Report Reveals Millions Owed to Immigrants by ICE

The Stanford Immigrants’ Rights Clinic (IRC) joined forces with UC Davis’ Immigration Law Clinic for a report published in April revealing that the federal government’s immigration bond system is a $1.5 billion operation. The report, based on records obtained through a Freedom of Information Act request, also details that the federal government is holding more than $200 million owed to immigrants and their families.

The federal government’s Immigration and Customs Enforcement (ICE) agency detains thousands of immigrants each year. Detained immigrants or their families may pay an immigration bond to secure release from ICE custody while their immigration case is pending. The new report illustrates how the immigration bond system creates a series of obstacles for those attempting to recoup their money once an immigration case is resolved.

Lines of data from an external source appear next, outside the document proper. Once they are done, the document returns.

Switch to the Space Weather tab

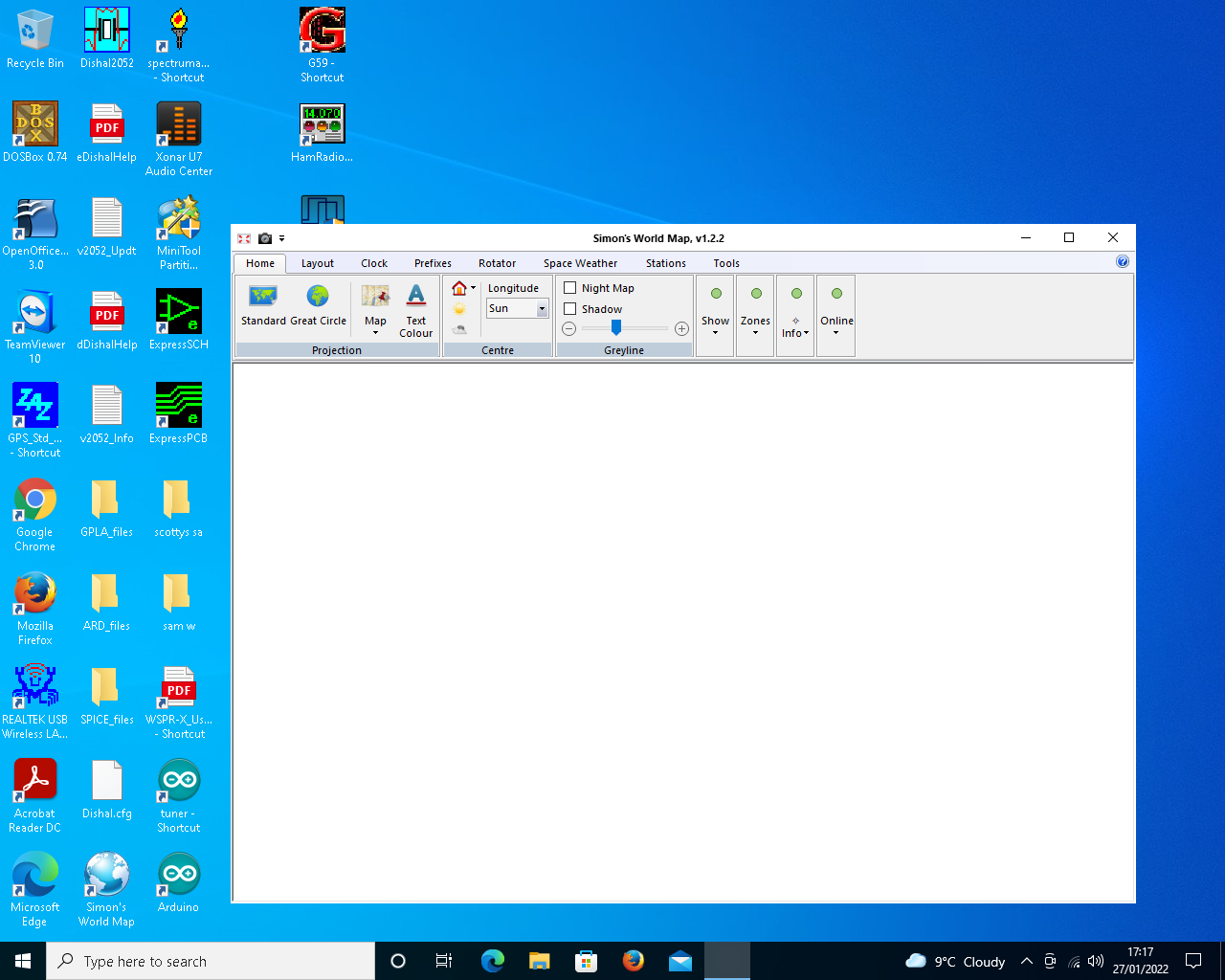(x=580, y=263)
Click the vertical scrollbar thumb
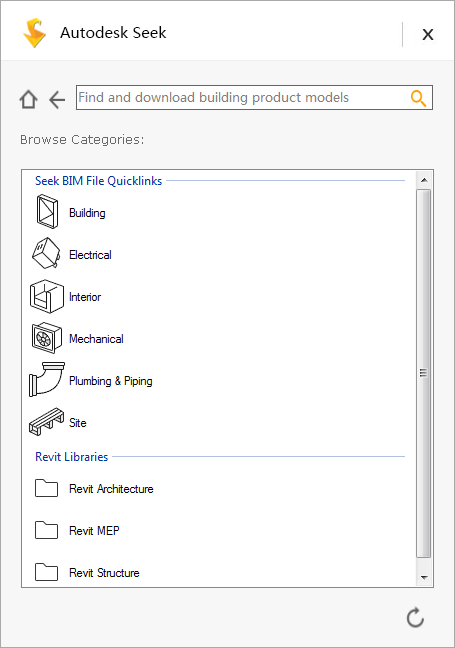This screenshot has height=648, width=455. (424, 374)
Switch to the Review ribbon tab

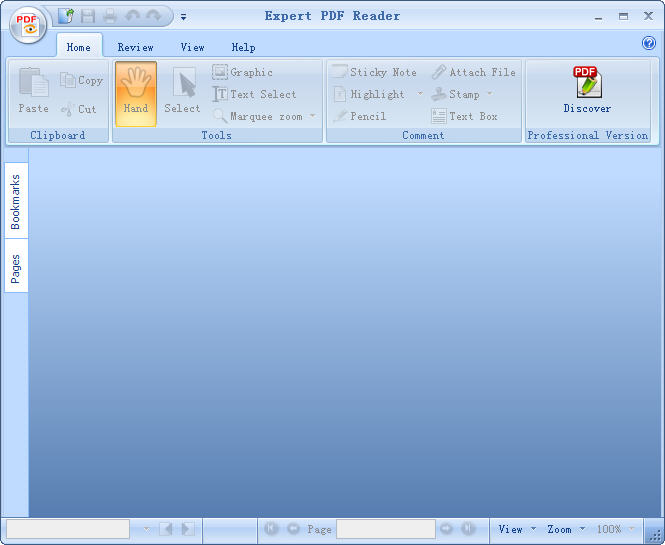(x=135, y=47)
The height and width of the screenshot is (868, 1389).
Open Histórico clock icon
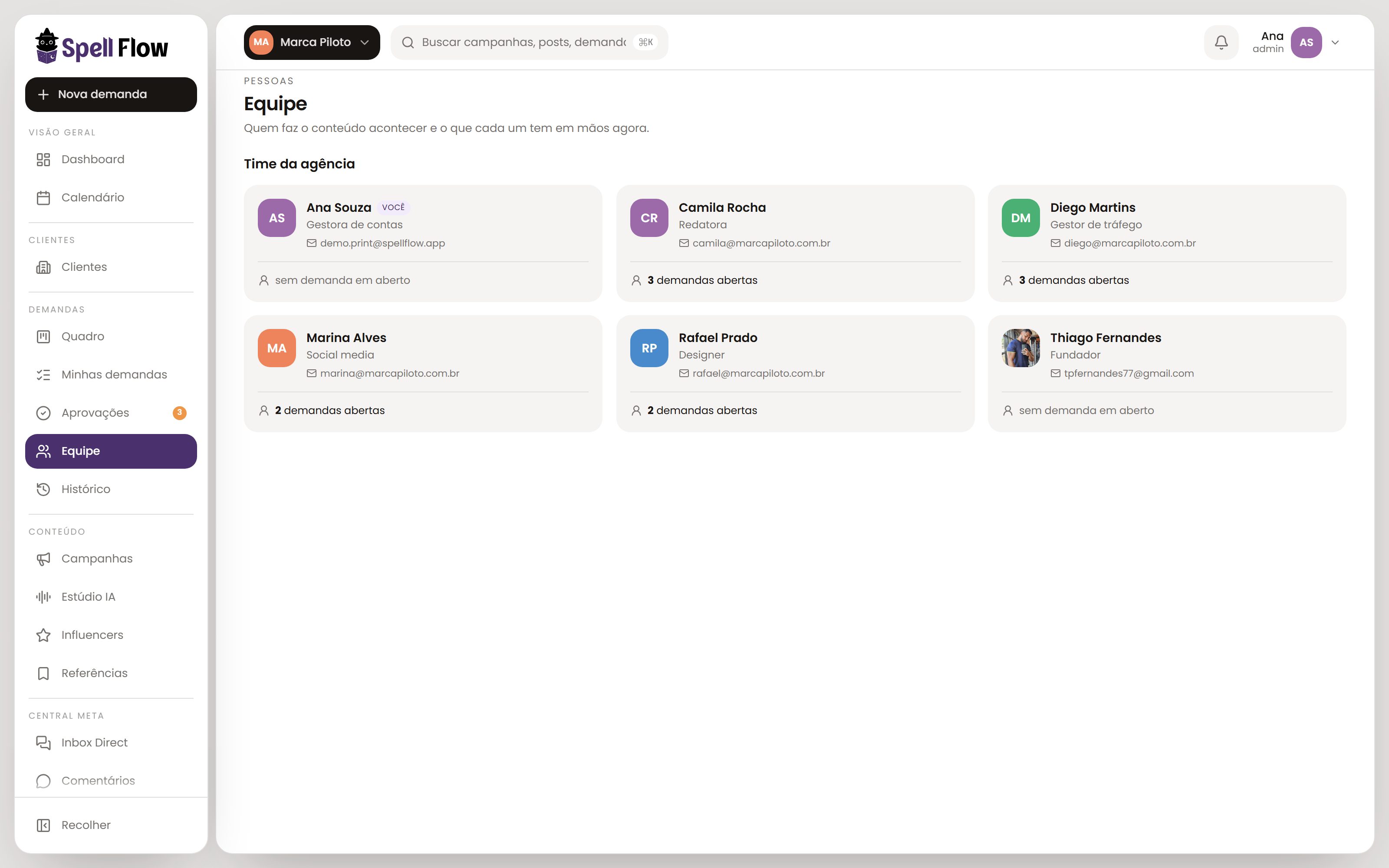point(43,489)
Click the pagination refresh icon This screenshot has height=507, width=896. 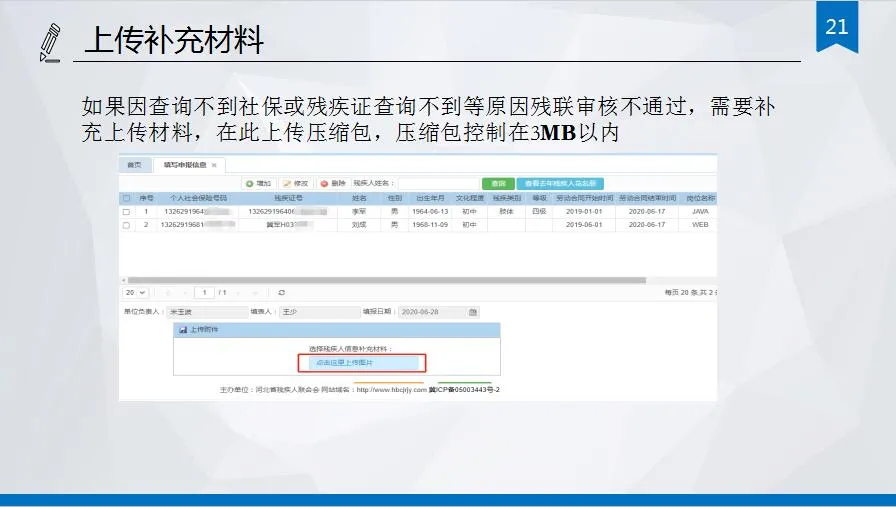[281, 292]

“The loss of millions of dollars that legally belong to immigrants and their families is an indictment of the broken immigration detention system,” says Jennifer Stark, IRC clinical supervising attorney and lecturer in law. Added Jayashri Srikantiah, IRC director and professor of law, “ICE should be required to adopt more transparent policies to ensure that immigrants and their families can recover their bond money.”

Work on this project has spanned several years with much of it done by Matthew Sellers and Nayha Arora, both JD ’17, under the supervision of Srikantiah and Stark.